--- Requirement ---
The entries are given below. Output each one unchanged.
------------
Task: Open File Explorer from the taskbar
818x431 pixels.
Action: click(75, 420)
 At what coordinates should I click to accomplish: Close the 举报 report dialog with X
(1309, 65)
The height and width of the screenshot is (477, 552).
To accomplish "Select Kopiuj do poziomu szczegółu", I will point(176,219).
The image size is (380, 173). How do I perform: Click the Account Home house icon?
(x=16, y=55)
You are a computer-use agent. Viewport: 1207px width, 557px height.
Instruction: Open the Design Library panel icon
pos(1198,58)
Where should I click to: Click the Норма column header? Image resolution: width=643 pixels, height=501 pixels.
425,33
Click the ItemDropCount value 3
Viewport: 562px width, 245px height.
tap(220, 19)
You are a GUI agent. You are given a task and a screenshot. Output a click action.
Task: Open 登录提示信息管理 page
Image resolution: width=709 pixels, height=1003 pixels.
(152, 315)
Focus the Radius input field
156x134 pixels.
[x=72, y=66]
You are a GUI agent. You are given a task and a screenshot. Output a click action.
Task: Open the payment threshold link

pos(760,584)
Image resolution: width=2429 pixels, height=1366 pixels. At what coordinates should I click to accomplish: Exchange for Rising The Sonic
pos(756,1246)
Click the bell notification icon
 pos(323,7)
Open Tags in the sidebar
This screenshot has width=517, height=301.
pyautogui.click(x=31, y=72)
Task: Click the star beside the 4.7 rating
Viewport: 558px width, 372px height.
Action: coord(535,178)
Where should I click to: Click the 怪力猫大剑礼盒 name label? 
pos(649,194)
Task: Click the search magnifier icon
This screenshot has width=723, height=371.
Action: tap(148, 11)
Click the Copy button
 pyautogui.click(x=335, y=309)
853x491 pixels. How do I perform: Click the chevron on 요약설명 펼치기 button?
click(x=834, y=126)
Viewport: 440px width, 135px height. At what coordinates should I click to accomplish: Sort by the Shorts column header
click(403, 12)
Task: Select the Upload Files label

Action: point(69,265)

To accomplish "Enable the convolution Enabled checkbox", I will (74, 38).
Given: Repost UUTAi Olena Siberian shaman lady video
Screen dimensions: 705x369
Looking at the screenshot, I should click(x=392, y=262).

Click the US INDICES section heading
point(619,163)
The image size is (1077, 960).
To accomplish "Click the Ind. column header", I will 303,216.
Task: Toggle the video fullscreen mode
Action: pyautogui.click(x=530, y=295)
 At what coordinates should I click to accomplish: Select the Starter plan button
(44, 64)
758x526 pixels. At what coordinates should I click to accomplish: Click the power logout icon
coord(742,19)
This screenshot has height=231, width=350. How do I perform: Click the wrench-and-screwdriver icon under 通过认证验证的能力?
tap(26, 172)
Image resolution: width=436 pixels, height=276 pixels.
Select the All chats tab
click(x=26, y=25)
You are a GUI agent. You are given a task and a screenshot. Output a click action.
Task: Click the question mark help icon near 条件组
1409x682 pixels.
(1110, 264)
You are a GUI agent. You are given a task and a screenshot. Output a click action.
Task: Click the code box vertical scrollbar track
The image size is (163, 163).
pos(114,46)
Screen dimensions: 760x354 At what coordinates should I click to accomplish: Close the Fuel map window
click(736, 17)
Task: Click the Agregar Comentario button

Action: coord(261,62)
------------
--- Reply ---
Task: Open File Explorer from the taskbar
818x431 pixels.
Action: click(75, 420)
 At what coordinates should I click to accomplish: Close the 举报 report dialog with X
(1309, 65)
The height and width of the screenshot is (477, 552).
To accomplish "Select Kopiuj do poziomu szczegółu", I will point(176,219).
The image size is (380, 173). How do I perform: Click the Account Home house icon?
(x=16, y=55)
You are a computer-use agent. Viewport: 1207px width, 557px height.
Instruction: Open the Design Library panel icon
pos(1198,58)
Where should I click to: Click the Норма column header? Image resolution: width=643 pixels, height=501 pixels.
425,33
Click the ItemDropCount value 3
Viewport: 562px width, 245px height.
tap(220, 19)
You are a GUI agent. You are given a task and a screenshot. Output a click action.
Task: Open 登录提示信息管理 page
Image resolution: width=709 pixels, height=1003 pixels.
(152, 315)
Focus the Radius input field
156x134 pixels.
[x=72, y=66]
You are a GUI agent. You are given a task and a screenshot. Output a click action.
Task: Open the payment threshold link

pos(760,584)
Image resolution: width=2429 pixels, height=1366 pixels. At what coordinates should I click to accomplish: Exchange for Rising The Sonic
pos(756,1246)
Click the bell notification icon
 pos(323,7)
Open Tags in the sidebar
This screenshot has width=517, height=301.
pyautogui.click(x=31, y=72)
Task: Click the star beside the 4.7 rating
Viewport: 558px width, 372px height.
Action: coord(535,178)
Where should I click to: Click the 怪力猫大剑礼盒 name label? 
pos(649,194)
Task: Click the search magnifier icon
This screenshot has width=723, height=371.
Action: tap(148, 11)
Click the Copy button
 pyautogui.click(x=335, y=309)
853x491 pixels. How do I perform: Click the chevron on 요약설명 펼치기 button?
click(x=834, y=126)
Viewport: 440px width, 135px height. At what coordinates should I click to accomplish: Sort by the Shorts column header
click(403, 12)
Task: Select the Upload Files label

Action: point(69,265)

To accomplish "Enable the convolution Enabled checkbox", I will (74, 38).
Given: Repost UUTAi Olena Siberian shaman lady video
Screen dimensions: 705x369
Looking at the screenshot, I should click(x=392, y=262).

Click the US INDICES section heading
point(619,163)
The image size is (1077, 960).
To accomplish "Click the Ind. column header", I will 303,216.
Task: Toggle the video fullscreen mode
Action: pyautogui.click(x=530, y=295)
 At what coordinates should I click to accomplish: Select the Starter plan button
(44, 64)
758x526 pixels. At what coordinates should I click to accomplish: Click the power logout icon
coord(742,19)
This screenshot has height=231, width=350. How do I perform: Click the wrench-and-screwdriver icon under 通过认证验证的能力?
tap(26, 172)
Image resolution: width=436 pixels, height=276 pixels.
Select the All chats tab
click(x=26, y=25)
You are a GUI agent. You are given a task and a screenshot. Output a click action.
Task: Click the question mark help icon near 条件组
1409x682 pixels.
(1110, 264)
You are a GUI agent. You are given a task and a screenshot. Output a click action.
Task: Click the code box vertical scrollbar track
The image size is (163, 163).
pos(114,46)
Screen dimensions: 760x354 At what coordinates should I click to accomplish: Close the Fuel map window
click(736, 17)
Task: Click the Agregar Comentario button

Action: coord(261,62)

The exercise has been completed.